L’émergence de nouveaux modèles productifs et organisationnels
Le numérique offre l’opportunité de créer de nouvelles organisations plus transversales, plus souples, de nouveaux modes de fonctionnement plus coopératifs et plus collectifs. La nature et l’organisation du travail changent avec plus de flexibilité et l’émergence du travail à la demande. Les salariés vont devoir développer leur autonomie. « Nous sommes là en présence de la nouvelle économie, où les personnes qui proposent leur force de travail ne sont plus des salariés au sens classique, mais de travailleurs indépendants qui accomplissent des tâches précises », comme le souligne K. Schwab.

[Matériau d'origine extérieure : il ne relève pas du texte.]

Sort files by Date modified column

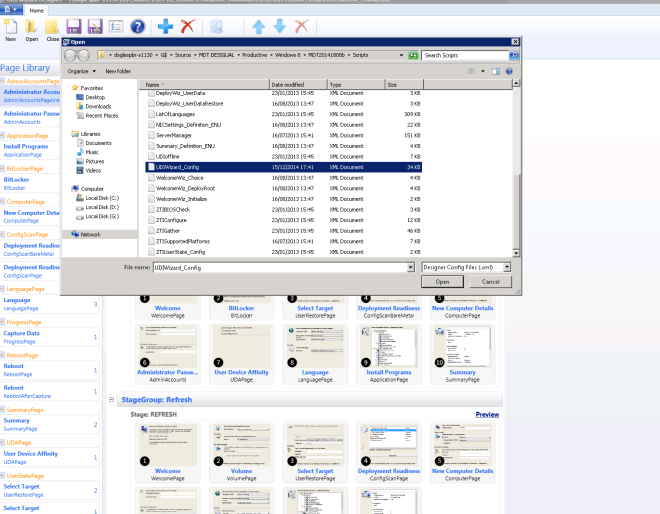pos(288,85)
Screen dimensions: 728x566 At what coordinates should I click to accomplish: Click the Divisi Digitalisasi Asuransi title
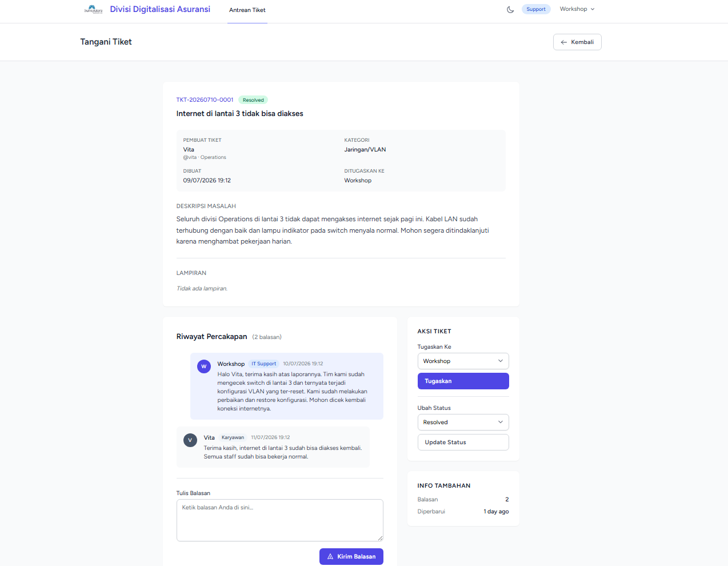[x=160, y=9]
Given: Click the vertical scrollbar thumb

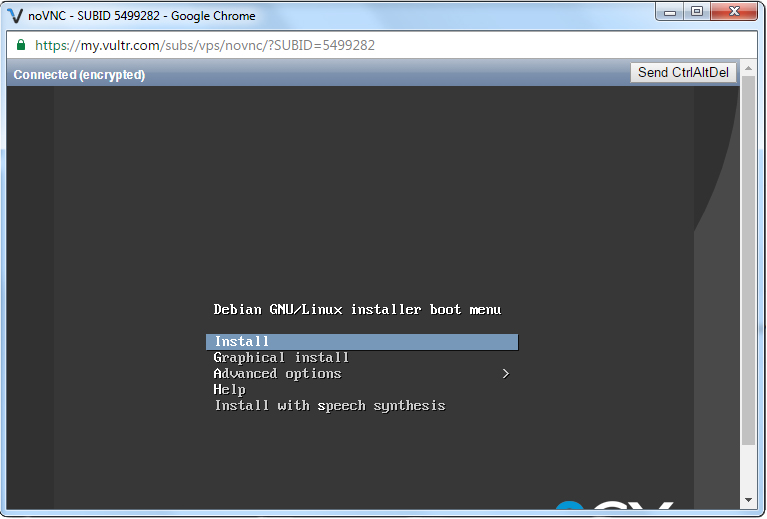Looking at the screenshot, I should (748, 260).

Face à ce constat, les analyses de Pierre Naville illustrent avec pertinence les transformations en cours. Dans son ouvrage Vers l’automatisme social, il évoque les régulations où les systèmes techniques et les systèmes sociaux fonctionneraient à la fois en autonomie et en coopération.
Une réglementation favorable à l’innovation
Cette aspiration à l’autonomie se réalise hors du champ salarial et prend appui sur les facilités permises par les outils numériques. Pour autant les structures juridiques et sociales comme par exemple le droit du travail, pensées à l’ère de l’usine, ne sont pas conçues pour aborder cette grande transformation comme le soulignent Gilbert Cette et Jacques Barthélémy dans leur ouvrage Travailler au XXIe siècle : l’ubérisation de l’économie ? C’est pourquoi ils proposent un cadre ambitieux et novateur pour repenser le droit du travail. Ils suggèrent que les dispositions soient liées à la dépendance économique et non essentiellement, comme c’est actuellement le cas, au type de subordination juridique.
L’essor de la prospective sur le travail
Les travaux de prospective sur le travail se sont considérablement développés. Comme le précise Michel Godet : « La prospective est une réflexion pour éclairer l'action présente à la lumière des futurs possibles ». Cela suppose de mettre en place des méthodes pour apprécier les conséquences des stratégies adoptées et les décisions prises sur l'avenir.
Aurélie Adler et Mayline Heck, toutes deux maîtres de conférence en littérature française, portent une attention singulière sur les mutations du travail en s’intéressant à la portée politique des écrits sur le travail au cours du XXIe siècle. Le choix de la période peut paraître étonnant alors que de nombreux travaux prennent pour point de départ les années 1980. Les bouleversements socio-économiques le justifient pour partie (crises économiques, essor d’Internet…). C’est aussi au regard de l’histoire littéraire récente que l’on peut apprécier la singularité des narrations contemporaines. Par ce biais, « il s’agit peut-être moins de faire acte de dissidence ou de remettre en cause les valeurs de l’entreprise que d’ouvrir des espaces neufs d’un langage usé ».